■ Task requirements: Please quote exactly the lines below from the line containing "The width and height of the screenshot is (1080, 587)." to the line containing "Task: Turn off", both lines included, and nothing else.

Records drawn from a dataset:
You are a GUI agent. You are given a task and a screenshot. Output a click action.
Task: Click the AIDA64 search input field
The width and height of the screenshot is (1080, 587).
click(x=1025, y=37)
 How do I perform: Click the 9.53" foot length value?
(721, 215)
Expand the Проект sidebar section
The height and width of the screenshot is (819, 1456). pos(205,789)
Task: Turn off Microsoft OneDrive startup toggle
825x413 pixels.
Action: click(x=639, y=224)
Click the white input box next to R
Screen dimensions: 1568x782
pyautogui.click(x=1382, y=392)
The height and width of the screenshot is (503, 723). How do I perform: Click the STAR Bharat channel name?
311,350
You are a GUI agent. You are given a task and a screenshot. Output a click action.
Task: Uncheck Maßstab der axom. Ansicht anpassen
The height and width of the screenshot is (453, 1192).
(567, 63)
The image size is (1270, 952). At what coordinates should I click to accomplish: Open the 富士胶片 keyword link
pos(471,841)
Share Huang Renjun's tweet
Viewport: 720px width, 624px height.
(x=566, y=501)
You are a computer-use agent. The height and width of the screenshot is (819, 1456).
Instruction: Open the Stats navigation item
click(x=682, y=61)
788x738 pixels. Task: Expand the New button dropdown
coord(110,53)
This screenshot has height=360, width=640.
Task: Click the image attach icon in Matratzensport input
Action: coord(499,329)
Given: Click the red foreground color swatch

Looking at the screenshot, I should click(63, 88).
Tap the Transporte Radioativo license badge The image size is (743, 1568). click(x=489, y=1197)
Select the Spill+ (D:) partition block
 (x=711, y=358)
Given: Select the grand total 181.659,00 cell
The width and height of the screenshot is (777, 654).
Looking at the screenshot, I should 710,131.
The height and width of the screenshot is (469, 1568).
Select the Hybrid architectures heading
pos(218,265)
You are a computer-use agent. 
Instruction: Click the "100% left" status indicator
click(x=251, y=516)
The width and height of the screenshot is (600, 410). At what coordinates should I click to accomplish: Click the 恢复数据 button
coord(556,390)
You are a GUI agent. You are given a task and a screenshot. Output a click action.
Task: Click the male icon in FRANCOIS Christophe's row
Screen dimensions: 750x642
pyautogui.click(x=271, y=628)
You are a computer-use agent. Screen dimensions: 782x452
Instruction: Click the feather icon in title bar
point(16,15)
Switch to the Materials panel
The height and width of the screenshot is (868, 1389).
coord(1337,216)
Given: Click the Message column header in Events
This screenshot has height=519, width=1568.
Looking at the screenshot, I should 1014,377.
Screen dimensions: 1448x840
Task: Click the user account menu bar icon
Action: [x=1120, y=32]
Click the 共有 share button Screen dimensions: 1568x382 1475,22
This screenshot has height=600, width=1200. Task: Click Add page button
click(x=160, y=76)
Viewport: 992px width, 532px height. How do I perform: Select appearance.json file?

■ Reply:
The width and height of the screenshot is (1080, 587).
click(x=1025, y=37)
 How do I perform: Click the 9.53" foot length value?
(721, 215)
Expand the Проект sidebar section
The height and width of the screenshot is (819, 1456). pos(205,789)
Task: Turn off Microsoft OneDrive startup toggle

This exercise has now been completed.